The Special Investigative Service (SIS) will interrogate Hrayr Tovmasian, the embattled chairman of Armenia’s Constitutional Court, on Friday two months after another law-enforcement agency recommended criminal charges against him.
“An SIS investigator will come to the Constitutional Court,” Tovmasian’s lawyer, Amram Makinian, told RFE/RL’s Armenian service on Thursday.
Makinian said he is not yet aware of the reasons for the unprecedented interrogation.
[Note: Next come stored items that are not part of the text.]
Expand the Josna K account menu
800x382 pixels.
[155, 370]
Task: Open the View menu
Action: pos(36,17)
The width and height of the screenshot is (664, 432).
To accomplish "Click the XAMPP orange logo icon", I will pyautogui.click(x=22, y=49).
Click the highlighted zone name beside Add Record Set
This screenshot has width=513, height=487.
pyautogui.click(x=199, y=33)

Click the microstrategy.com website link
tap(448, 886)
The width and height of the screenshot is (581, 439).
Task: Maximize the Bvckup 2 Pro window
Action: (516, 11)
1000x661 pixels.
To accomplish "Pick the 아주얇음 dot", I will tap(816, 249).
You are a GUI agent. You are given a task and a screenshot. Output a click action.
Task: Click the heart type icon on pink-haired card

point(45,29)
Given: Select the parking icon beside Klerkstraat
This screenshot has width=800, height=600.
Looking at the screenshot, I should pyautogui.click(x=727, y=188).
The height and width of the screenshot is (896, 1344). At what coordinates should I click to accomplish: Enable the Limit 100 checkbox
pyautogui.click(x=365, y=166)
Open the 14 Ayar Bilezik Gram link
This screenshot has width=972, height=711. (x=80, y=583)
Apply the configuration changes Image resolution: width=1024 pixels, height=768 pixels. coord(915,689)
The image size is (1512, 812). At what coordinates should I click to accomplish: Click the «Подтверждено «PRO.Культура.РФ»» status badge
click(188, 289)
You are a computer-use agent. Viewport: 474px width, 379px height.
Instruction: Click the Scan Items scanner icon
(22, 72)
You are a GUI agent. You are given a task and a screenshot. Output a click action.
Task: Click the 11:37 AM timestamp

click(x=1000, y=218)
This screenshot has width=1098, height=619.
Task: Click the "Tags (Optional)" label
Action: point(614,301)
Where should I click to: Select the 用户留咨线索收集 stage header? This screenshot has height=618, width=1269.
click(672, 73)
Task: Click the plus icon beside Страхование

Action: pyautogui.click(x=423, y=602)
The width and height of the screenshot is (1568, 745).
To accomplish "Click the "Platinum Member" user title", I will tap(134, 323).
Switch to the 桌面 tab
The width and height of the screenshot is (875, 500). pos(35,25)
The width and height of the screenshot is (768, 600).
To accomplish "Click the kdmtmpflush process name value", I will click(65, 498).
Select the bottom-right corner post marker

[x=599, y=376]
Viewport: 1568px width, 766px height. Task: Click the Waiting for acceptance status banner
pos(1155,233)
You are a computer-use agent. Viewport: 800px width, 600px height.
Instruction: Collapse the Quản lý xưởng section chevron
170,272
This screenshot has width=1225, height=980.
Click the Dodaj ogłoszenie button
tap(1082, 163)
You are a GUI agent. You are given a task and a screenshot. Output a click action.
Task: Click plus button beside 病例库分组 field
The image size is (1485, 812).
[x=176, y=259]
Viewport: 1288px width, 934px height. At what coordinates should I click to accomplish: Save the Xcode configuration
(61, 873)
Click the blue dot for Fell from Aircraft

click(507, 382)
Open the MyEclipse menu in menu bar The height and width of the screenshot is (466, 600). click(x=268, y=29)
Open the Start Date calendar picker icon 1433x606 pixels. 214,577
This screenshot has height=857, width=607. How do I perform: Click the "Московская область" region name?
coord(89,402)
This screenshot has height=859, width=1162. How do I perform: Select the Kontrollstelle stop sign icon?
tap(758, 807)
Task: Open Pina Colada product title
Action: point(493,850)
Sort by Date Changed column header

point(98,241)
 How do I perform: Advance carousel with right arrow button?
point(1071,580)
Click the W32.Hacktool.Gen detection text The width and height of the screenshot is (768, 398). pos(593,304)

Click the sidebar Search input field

He suggested that his client, who has been under strong government pressure to resign, will be questioned as a witness.
In late October, Armenia’s Investigative Committee claimed to have collected sufficient evidence that Tovmasian abused his powers when he served as justice minister from 2010-2013. It said that he colluded with a former senior Justice Ministry official, Norayr Panosian, and officials from Yerevan’s municipal administration to effectively privatize an office in the city center.
The Investigative Committee sent the case to the SIS for further investigation. Tovmasian’s legal team categorically rejected the committee’s allegations at the time, calling them “yet another example of illegal pressure exerted on the Constitutional Court chairman in recent months.”
Panosian, who also denies any wrongdoing, was arrested in late September. Armenia’s Court of Appeals freed him on November 6, questioning the credibility of the accusations leveled against the former official.
It emerged earlier on Thursday that the SIS has altered the accusations and requested another court’s permission to arrest Panosian again. Panosian’s lawyer, Tigran Atanesian, decried the move. He said the authorities are seeking an “additional lever to force Hrayr Tovmasian to resign” as head of the country’s highest court.
The authorities have repeatedly accused Tovmasian of breaking laws and of maintaining ties to the country’s former government toppled in last year’s “Velvet Revolution.” The Armenian parliament dominated by Prime Minister Nikol Pashinian’s allies demanded his ouster in an October 4 resolution.
The Constitutional Court rejected the demanded on October 15 before law-enforcement authorities launched a series of criminal proceedings against Tovmasian. In particular, the SIS effectively declared illegal Tovmasian’s appointment as court chairman in March 2018 by the country’s former parliament. Tovmasian was a senior member of that parliament loyal to ex-President Serzh Sarkisian.
The Investigative Committee recommended Tovmasian’s indictment a few days later. Just hours after that move, the head of the Council of Europe’s Venice Commission, Gianni Buquicchio, expressed serious concern over what he described as the Armenian government’s “open conflict” with the Constitutional Court.
“I call on all sides to exercise restraint, mutual respect and constructive institutional cooperation in order to de-escalate this worrying situation and re-establish the normal operation of the constitution of Armenia,” Buquicchio said in an October 29 statement.